Saxophonist Eddie Barbash attended the Vail Jazz Workshop in 2005.

If you have watched late night TV any point over the past two years chances are you’ve seen Jon Batiste and Stay Human, the house band for The Late Show with Stephen Colbert. The band has had several Vail Jazz Alumni sit in for shows over the course of its tenure including Grace Kelly (’08), Russell Hall (’10), and Patrick Bartley (’10). The most frequent Vail Jazz Alum seen in Ed Sullivan theater was Eddie Barbash (’05), one of the founding members of Stay Human.

Barbash looks back on the Workshop with fond memories. “I remember being encouraged to tear up our real books.
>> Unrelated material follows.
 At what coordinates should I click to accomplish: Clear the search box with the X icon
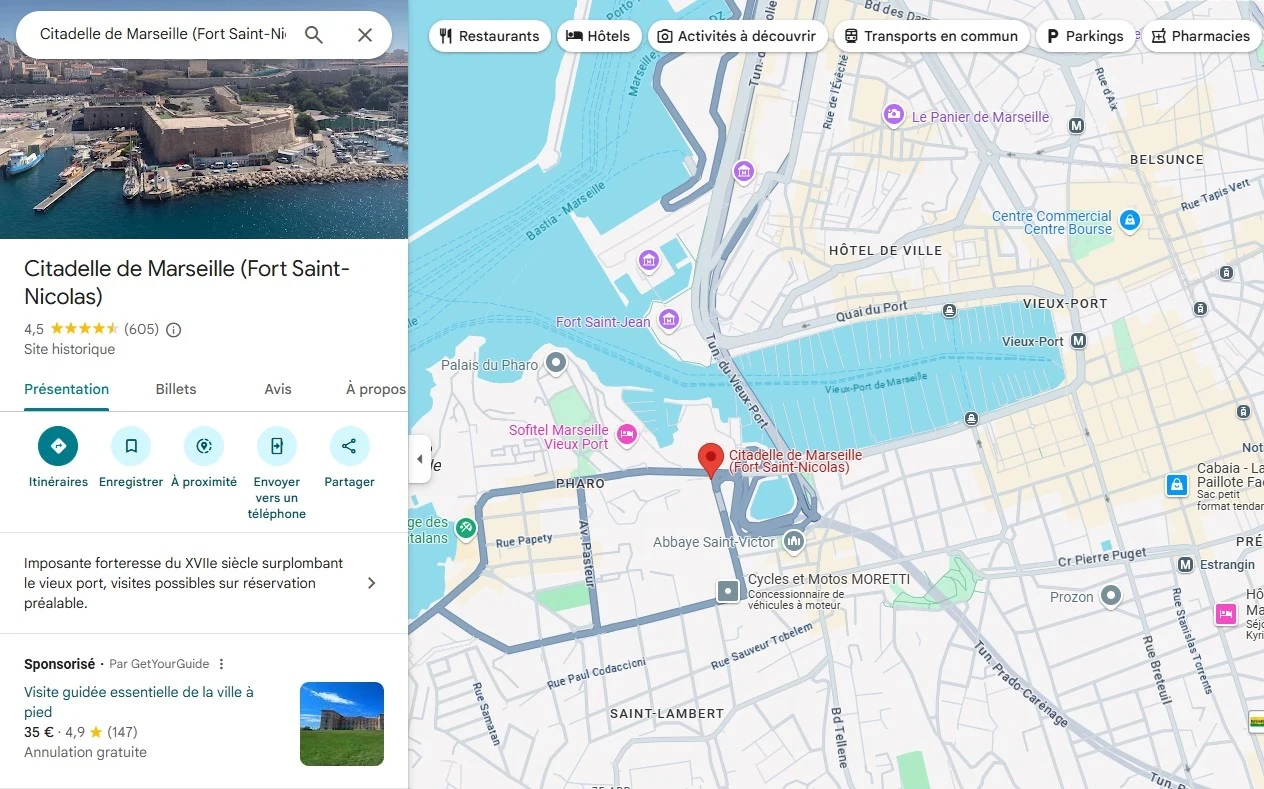[365, 34]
I think it was me and maybe one other kid that actually had brought real books to the workshop but I hadn’t brought mine in to the classes. After the talk about tearing up our real books though, I brought mine in and we all ripped it to shreds together. I don’t think the teachers were there at the time but me and the rest of the students just destroyed my real book. I haven’t really learned any tune off of sheet music since then. I learn it all by ear. And I hadn’t been doing that until I went to Vail.”
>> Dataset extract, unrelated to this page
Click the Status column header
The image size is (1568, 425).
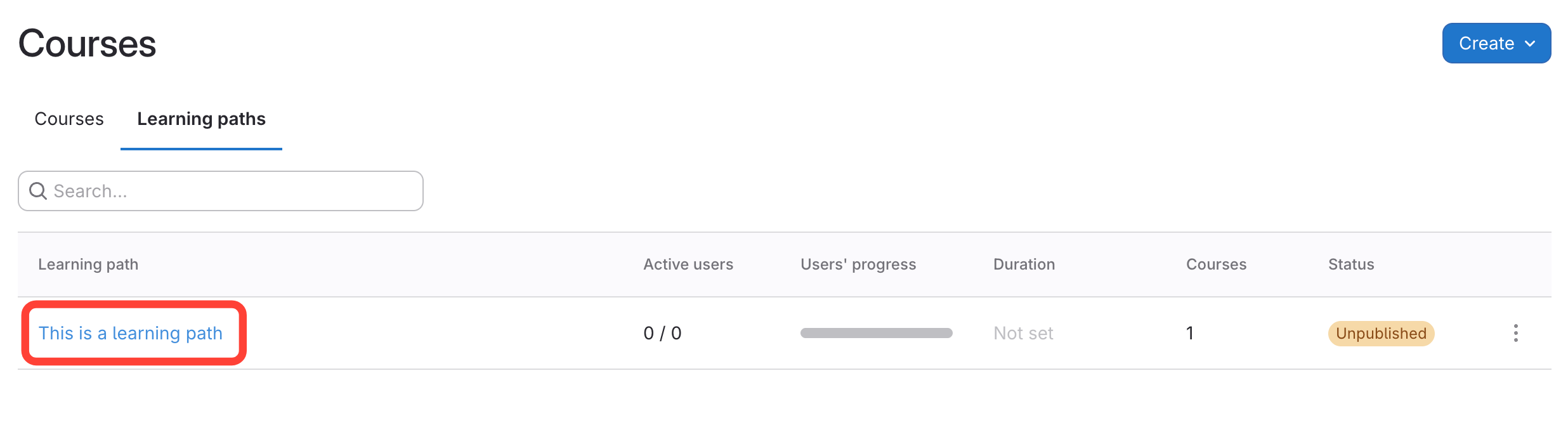pyautogui.click(x=1351, y=265)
He continued to say how he developed this skill since his move to New York City to attend Juilliard. “Most of the bands that I’ve played in since living in New York have not had written music; everything has to be learned by ear. Jon (Batiste) never wrote out music so that was a lot of learning, sometimes really complex stuff, by ear. And we had to do it really fast, especially when we were on the Late Show. We would have to learn a song for a walk on and we would only have a few minutes to do it. If a guest would mention a song or something that related to a song that we could play, someone would pull the song up and play it in our in-ear monitors and we would learn it during the interview. So my experience at Vail was really important because it turned me on to learning things by ear.”

At the end of 2016, Barbash left Stay Human and the Late Show to focus more on his own music. While the saxophone is traditionally associated with jazz, Eddie uses his to play a combination of bluegrass and fiddle music. “I had a couple of friends that were into that music, blue grass and such, and we would play along with recordings and I really enjoyed it. I started getting serious about it when Jeff Picker, who was a great jazz bass player and friend, learned how to flatpick bluegrass guitar. We were hanging out and he showed me a fiddle tune to play. It was the first fiddle tune I learned. It was such a different style of music; it was fun to play, it was such a different concept of improvising, I really liked. It just sent me down that road of learning more and more fiddle tunes, about that whole world of music.”

“I always thought it was kind of funny that I ended up on the Late Show because I’d been doing the fiddle music for the last three years or so and besides that I was only really playing older jazz stuff, pre-bebop stuff. The whole band was a bit like that: not playing popular music. We always thought it was funny that we landed this gig on mainstream television because what we were into was so not mainstream and we were on TV still doing our own thing.”

“The thing about playing music is there really is no correct path, in fact there’s really no right or wrong in it at all. When it comes to teachers, especially, people try to tell you ‘this is what you need to know’. It’s important to listen to anyone that’s intelligent and successful but definitely view their advice through your own lens. Because at the end of the day there are no rules and there’s no right or wrong when it comes to what music should sound like or how it should be made.”